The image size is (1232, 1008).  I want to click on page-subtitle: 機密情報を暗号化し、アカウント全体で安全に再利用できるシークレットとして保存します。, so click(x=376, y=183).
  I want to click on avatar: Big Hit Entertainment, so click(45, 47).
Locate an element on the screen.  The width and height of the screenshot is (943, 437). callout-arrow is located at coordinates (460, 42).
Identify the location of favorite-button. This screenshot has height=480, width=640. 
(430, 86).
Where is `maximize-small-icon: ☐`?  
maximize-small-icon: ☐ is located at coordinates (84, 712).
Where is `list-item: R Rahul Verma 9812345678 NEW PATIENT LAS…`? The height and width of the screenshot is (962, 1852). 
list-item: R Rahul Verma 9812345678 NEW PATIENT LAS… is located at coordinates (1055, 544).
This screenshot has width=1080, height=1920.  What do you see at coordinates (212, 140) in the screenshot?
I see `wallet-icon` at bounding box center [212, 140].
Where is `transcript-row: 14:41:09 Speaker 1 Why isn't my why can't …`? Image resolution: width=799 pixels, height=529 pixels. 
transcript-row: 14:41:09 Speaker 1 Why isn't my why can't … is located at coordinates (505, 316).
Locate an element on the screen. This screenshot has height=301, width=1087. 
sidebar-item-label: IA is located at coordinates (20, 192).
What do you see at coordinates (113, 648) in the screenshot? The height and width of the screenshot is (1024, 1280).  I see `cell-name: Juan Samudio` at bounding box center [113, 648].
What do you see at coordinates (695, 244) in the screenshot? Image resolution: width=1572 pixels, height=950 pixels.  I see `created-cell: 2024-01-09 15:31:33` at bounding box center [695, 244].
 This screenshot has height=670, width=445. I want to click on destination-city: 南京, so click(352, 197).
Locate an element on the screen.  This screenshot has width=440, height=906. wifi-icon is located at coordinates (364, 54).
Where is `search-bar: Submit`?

━━━━━━━━━━━━━━━━━━━━

YOUR ASSIGNMENT:
Can you gather every line of the data above that contains the string "PATIENT", matching case exactly?

ANSWER SPACE:
Where is `list-item: R Rahul Verma 9812345678 NEW PATIENT LAS…`? The height and width of the screenshot is (962, 1852). 
list-item: R Rahul Verma 9812345678 NEW PATIENT LAS… is located at coordinates (1055, 544).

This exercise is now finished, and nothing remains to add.